Our new back door is one area I hit hard. For the most part we haven’t felt too much air coming through the sides of it, but there were a few areas I needed to address. One was a small hole that was created when they reinstalled the trim on the floor – the hardwood floors were pulled up in a spot and it made a big gap in the wall. The cold air was literally pouring in through it.

It was too big to caulk so when I found this stuff I knew it was perfect:

foam tubing for insulating

It’s called caulk saver – I just cut little bits of it off and stuffed them in the hole on the floor:

It’s easily squishable – I stuffed about four pieces in before it was full:

filling gaps for insulating

If I wanted to hide it I could caulk over it, but you really don’t notice it. I’m sure I’ll find spots to use the rest of it – maybe on the garage door?

These jobbies aren’t new to me – I’ve actually used them for years now, but I picked up a few more:

outlet insulators

Have you ever felt your outlets or light switches on an exterior wall in the winter? If so you’ll probably feel cold air coming in. It’s not a ton, but we have a bunch of them on exterior walls so I’m sure all that cold air adds up.

You just take the plate off and then push them on:

outlet insulation covers

Then just put the cover back on – that’s it! It’s probably best to turn off the switch or outlet at the breaker if you’ve never done this. You’ll still feel some air coming through the actual holes of the outlet but there’s not a whole lot you can do about that, as far as I know.
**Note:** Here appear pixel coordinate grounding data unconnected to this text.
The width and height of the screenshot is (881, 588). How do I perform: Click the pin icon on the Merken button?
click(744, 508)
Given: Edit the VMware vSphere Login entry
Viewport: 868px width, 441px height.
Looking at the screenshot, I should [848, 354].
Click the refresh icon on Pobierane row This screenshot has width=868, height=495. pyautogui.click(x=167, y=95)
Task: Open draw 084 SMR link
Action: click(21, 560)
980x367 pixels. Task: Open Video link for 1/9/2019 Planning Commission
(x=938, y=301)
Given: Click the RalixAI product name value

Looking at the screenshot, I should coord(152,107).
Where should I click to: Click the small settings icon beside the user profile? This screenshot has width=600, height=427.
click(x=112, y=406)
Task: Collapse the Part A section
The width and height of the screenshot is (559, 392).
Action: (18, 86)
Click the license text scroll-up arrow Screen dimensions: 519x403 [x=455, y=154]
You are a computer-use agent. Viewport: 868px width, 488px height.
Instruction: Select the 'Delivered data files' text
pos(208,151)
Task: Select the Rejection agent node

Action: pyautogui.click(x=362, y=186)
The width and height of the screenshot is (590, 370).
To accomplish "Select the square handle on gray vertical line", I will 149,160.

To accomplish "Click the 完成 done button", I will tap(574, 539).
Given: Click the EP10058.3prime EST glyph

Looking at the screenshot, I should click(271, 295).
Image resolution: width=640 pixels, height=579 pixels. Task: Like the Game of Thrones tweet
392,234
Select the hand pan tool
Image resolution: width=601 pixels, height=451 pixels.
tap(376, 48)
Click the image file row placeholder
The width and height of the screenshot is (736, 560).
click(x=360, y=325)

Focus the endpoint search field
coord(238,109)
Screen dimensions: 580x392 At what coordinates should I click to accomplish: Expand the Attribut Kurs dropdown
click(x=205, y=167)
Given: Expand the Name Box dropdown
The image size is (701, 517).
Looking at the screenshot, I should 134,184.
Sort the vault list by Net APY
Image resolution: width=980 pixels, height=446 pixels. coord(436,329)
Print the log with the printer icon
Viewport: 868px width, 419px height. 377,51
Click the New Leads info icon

So the door insulation stuff is what has intimidated me, that foam stuff with the sticky side -- you know what I’m talking about? You peel off the paper on one side and then stick it inside your door frame to insulate.

Well we have a security system and I always wondered if that thick foam would mess with the sensors. And if down the line the foam got messed up it would be a BEAR to get off – that sticky stuff leaves a residue forever.

So when I saw this I knew it was the solution:

door insulation

It’s felt insulation and I got some tiny nails to nail it into the door frame. I figured at least with this I could always fill holes if I had to remove it down the road.

The whole door didn’t need it – it was just about three feet under the knob where I was feeling some air:

door insulation

It took about two minutes to install and it’s held up great. (See all that snow? Yeah.)

I also put new corner seals on each door as well – they go at the top and bottom of the door frame where air sometimes gets through:

corner seals for doors

You just stick them on – easy!

And of course, tried and true caulk works wonders too:

caulk for insulating

The trim on other side of the door had a small gap that air was coming through so I caulked that up:

caulking to insulate

They have different colors if you don’t want to use white, but I was just using what we had on hand.

All of this stuff was about ten bucks and I still have plenty left over. Of course this helps in the summer to keep the heat out as well. I just use my hand to feel for drafts but I’ve seen a trick where you can use an incense stick to see where you have drafts coming in – you watch the smoke to see if it blows around.

Did you get hit with this intense weather? The 40’s this weekend sound positively heavenly – it’s going to feel like spring! Have you used any insulating tricks in your home?